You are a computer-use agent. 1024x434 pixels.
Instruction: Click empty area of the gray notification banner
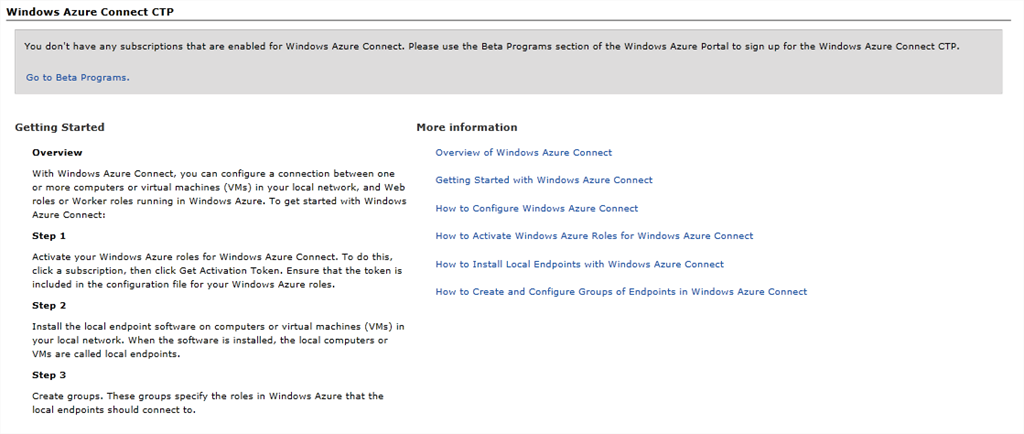click(x=600, y=77)
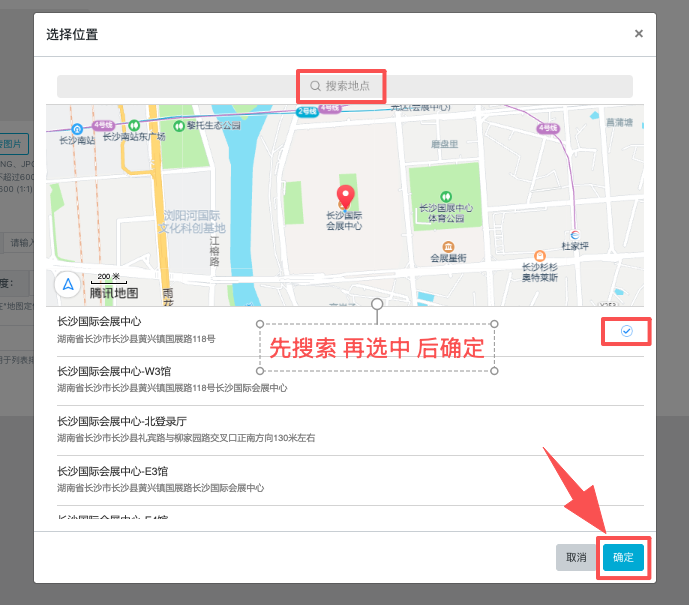
Task: Click the 腾讯地图 logo on map
Action: (x=114, y=293)
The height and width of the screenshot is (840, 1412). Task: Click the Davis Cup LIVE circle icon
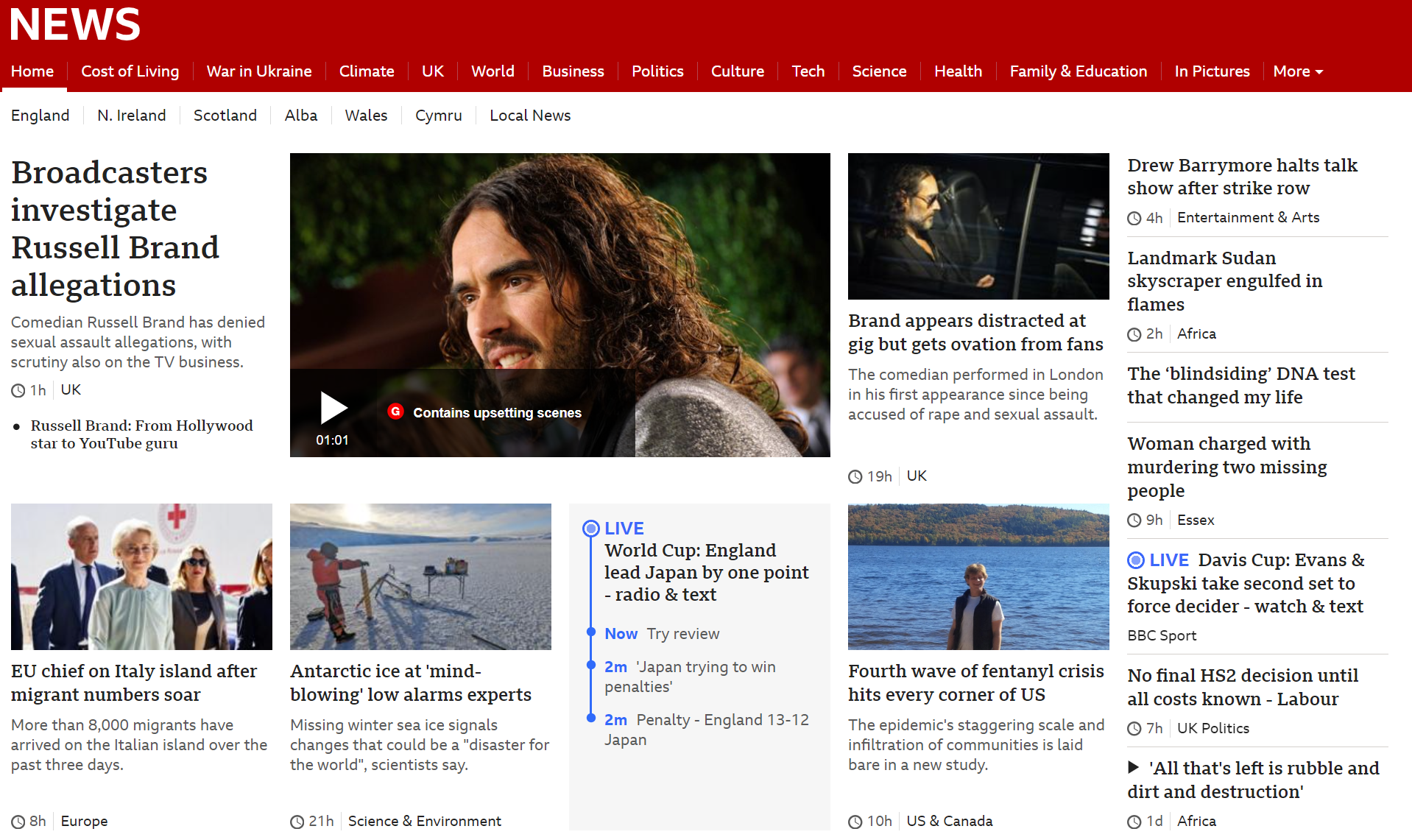click(x=1136, y=560)
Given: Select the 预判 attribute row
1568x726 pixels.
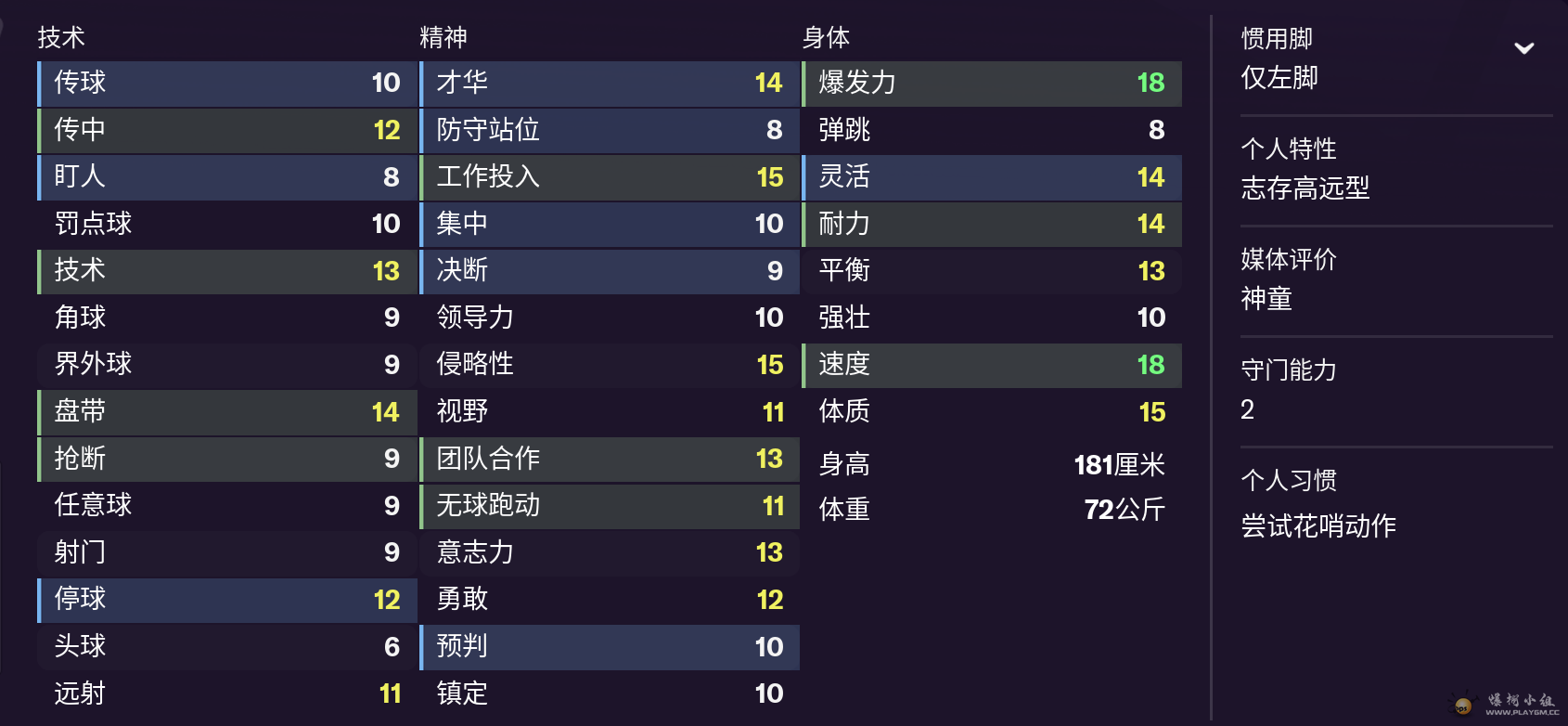Looking at the screenshot, I should (610, 647).
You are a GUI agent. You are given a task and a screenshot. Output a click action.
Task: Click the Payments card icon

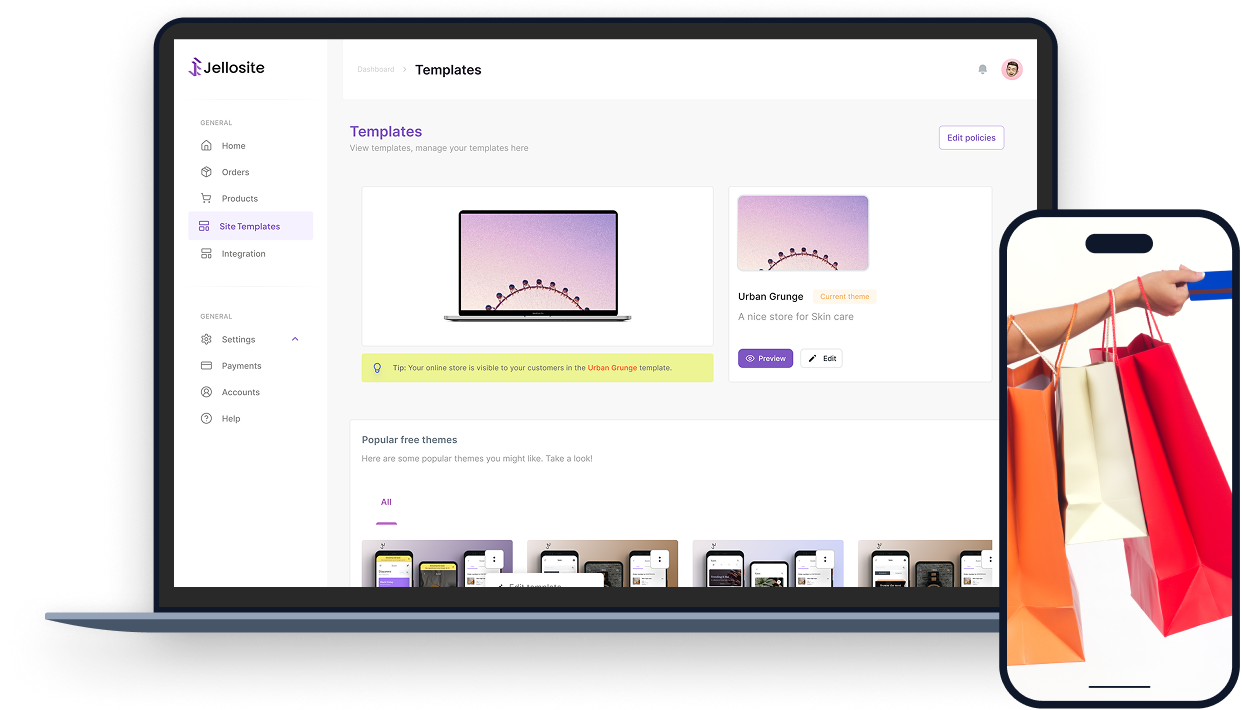206,366
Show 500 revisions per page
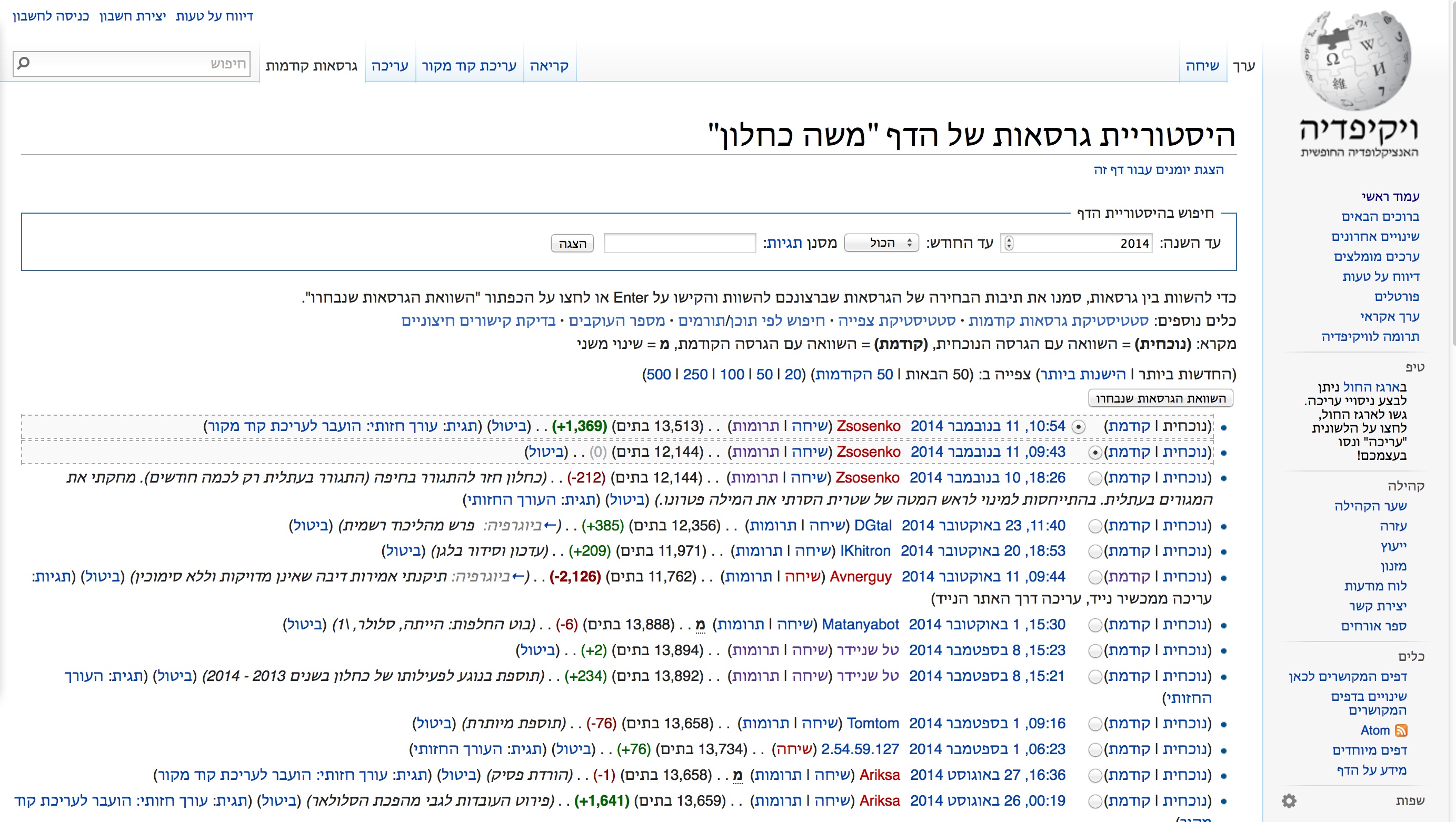 [659, 374]
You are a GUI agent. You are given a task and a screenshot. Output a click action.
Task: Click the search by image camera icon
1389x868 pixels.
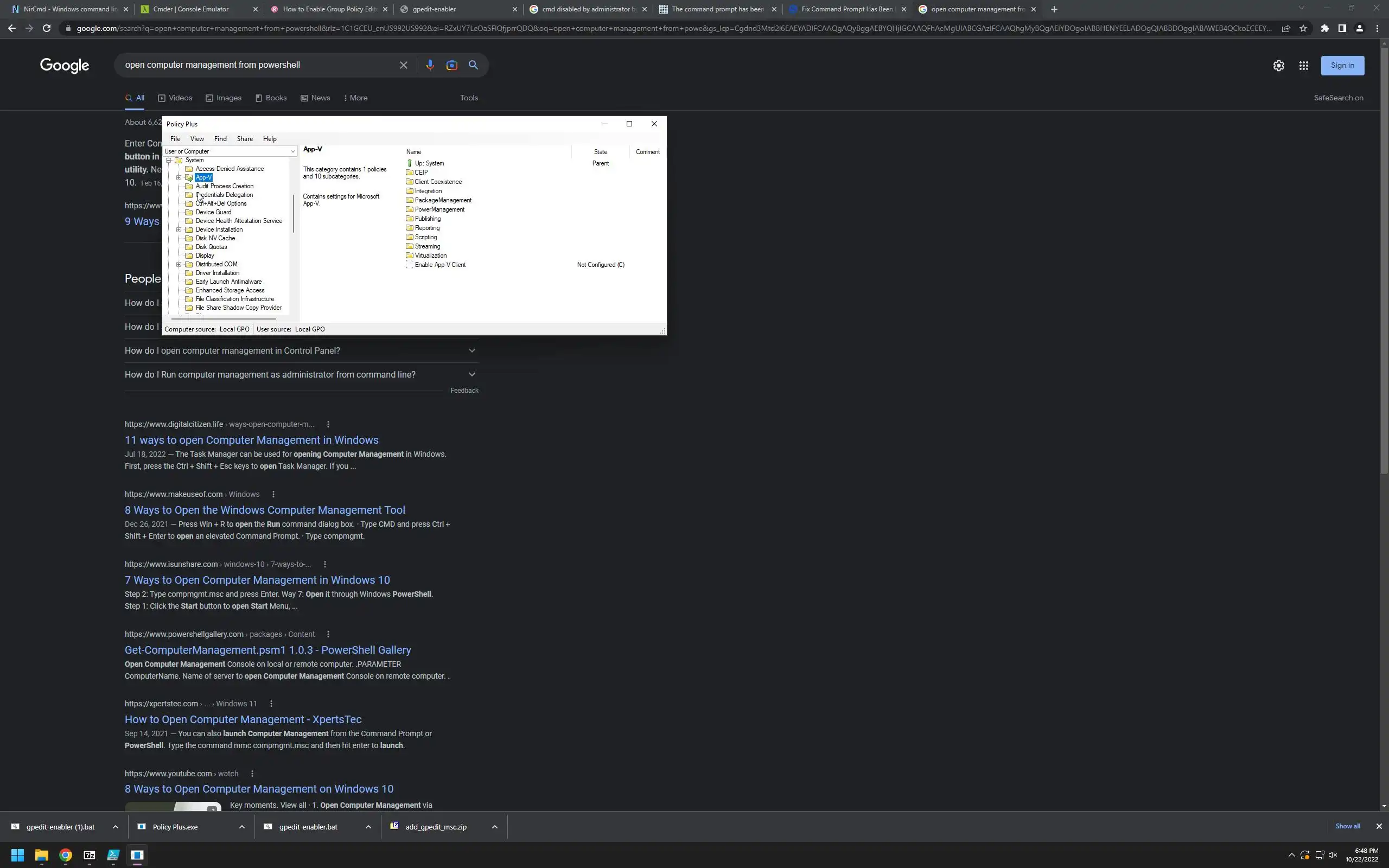tap(452, 66)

- [Problem description] Quote every line of the data above word for word, leaving the pictures out of your answer.

- [Solution for this problem]
You are a computer-use agent. 1024x434 pixels.
Instruction: Click empty area of the gray notification banner
click(x=600, y=77)
Task: Click the 腾讯地图 logo on map
Action: (x=114, y=293)
The height and width of the screenshot is (840, 1412). Task: Click the Davis Cup LIVE circle icon
click(x=1136, y=560)
Given: Select the 预判 attribute row
1568x726 pixels.
Looking at the screenshot, I should (610, 647).
You are a GUI agent. You are given a task and a screenshot. Output a click action.
Task: Click the Payments card icon

206,366
Show 500 revisions per page
 [659, 374]
You are a GUI agent. You are given a task and a screenshot. Output a click action.
Task: Click the search by image camera icon
1389x868 pixels.
tap(452, 66)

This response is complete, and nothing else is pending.